Directions
1. In the Maxx-XP founder's article, which RC aircraft built by his grandfather is on display in the Maxx-XP office?
2. Please carry on the Maxx-XP founder's article from the point it stops.

Page excerpt
-*-

Written by John Spahn, MAXX-XP founder
Hello Captains! John from Maxx-XP here.....
A longtime friend, someone I've worked with and have learned from, Peter Tram, asked me to write an article for Threshold. All week I was thinking about what to write and decided I would start off with my background and how I got started with development in X-Plane. I also want to discuss our mission and how we hope to impact our niche hobby. Additionally, I want to discuss our latest offering, which has been in the works for many years. Sit back, relax and I hope you enjoy the ride....
One thing I thought about all week was where did my interest in aviation begin? Let us venture back many moons ago when I was a child in the great city of Philadelphia (cue the Rocky music). I bring up my childhood because those early years mold us into our adulthood. I grew up in a a low income area, Kensington was a neighborhood made up of a large Irish, blue collar population. My mother along with my twin sister and older brother lived in a small row home with our grandparents. Kensington was designed, back during the industrial revolution, as a community centered around the textile industry. Even as a child some of those factories were still operating but fading quickly due to not being able to compete with international industry. Our neighborhood would be considered depressed and had all the elements that are considered urban blight. This all sounds bleak, but in actuality what you lack in some areas translates into strength in others, in our case it was strength in family. This brings me to my grandfather, a stoic individual of few words, a man who grew up during the great depression, who dropped out of school during the 8th grade to work, a career truck driver and an Army Veteran who served in Japan after the war. This man had all the makings of the working class hero that was romanticized after the war. Pop, as we affectionally called him, was much more. He had a great technical mind and a massive appreciation for how things worked, the man could fix anything and also used his abilities to create many things. Us developers for X-Plane exhibit the same qualities under a different medium. One of his many hobbies was building RC aircraft, after he passed I was fortunate enough to grab a T-6 Texan he built and it’s a display piece in the Maxx-XP office.

-*-

Stored rows
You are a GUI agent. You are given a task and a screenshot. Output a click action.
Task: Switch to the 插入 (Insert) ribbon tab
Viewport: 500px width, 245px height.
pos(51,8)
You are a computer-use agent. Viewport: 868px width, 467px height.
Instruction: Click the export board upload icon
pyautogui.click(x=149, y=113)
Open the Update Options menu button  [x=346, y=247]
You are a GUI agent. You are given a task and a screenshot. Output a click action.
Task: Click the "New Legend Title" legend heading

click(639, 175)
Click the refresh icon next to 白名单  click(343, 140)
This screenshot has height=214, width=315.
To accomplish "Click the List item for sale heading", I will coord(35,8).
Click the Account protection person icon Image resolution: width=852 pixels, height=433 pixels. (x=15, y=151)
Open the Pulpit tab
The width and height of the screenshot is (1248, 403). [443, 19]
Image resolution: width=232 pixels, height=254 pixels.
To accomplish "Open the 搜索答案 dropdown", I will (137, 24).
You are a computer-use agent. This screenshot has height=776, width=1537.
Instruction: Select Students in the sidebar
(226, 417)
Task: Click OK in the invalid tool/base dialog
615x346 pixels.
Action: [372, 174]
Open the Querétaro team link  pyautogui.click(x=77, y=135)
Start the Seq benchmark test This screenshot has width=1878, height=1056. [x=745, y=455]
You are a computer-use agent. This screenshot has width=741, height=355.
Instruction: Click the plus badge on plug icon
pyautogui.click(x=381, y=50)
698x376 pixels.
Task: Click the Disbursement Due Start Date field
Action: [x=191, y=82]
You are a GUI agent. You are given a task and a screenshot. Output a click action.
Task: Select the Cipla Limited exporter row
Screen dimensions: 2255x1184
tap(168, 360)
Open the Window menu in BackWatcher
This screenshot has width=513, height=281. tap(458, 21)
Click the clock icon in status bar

-*-

The replies
1. A T-6 Texan.

2.
Pop took me under his wing and we did a lot together. One activity I was always found of was going down to Philadelphia International Airport and plane spotting. What really stuck with me all these years was this stoic individual with his hardened appearance would have this look of wonder and amazement when spotting. As his little road warrior, we also attended air shows and aerospace museums regularly. This, without a doubt, is the foundation of my interest in aviation.
Fast forward into my mid 20's and deployed overseas in 2003 at Camp Arifjan Kuwait. One of the interesting things about deployment are the long periods of inactivity with the sprinkled in short periods of intense activity. We were a contingency which afforded me more free time then most during my stint overseas. With time on my hands and a trusty laptop I somehow got involved with flight simulation. The sim of choice was FS2002 since it ran well on my hardware. I soon found there was a whole community out there dedicated to add-ons and people who were just as invested in aviation as I was, hook line and sinker.
With my feet firmly planted in this new hobby, and finally home from deployment, I started investing more and more money. At one point I built a generic home cockpit in my basement that ran FS2004. It had dual displays for the outside world, 4 small LCD panels for the avionics along with some GoFlight modules. I also invested in tons of add-ons to further enhance my experience. Building and tweaking was always just as important as flying. Interestingly enough, flight simulation brought me into hardware and software development as a necessity to gain what I wanted out of the hobby.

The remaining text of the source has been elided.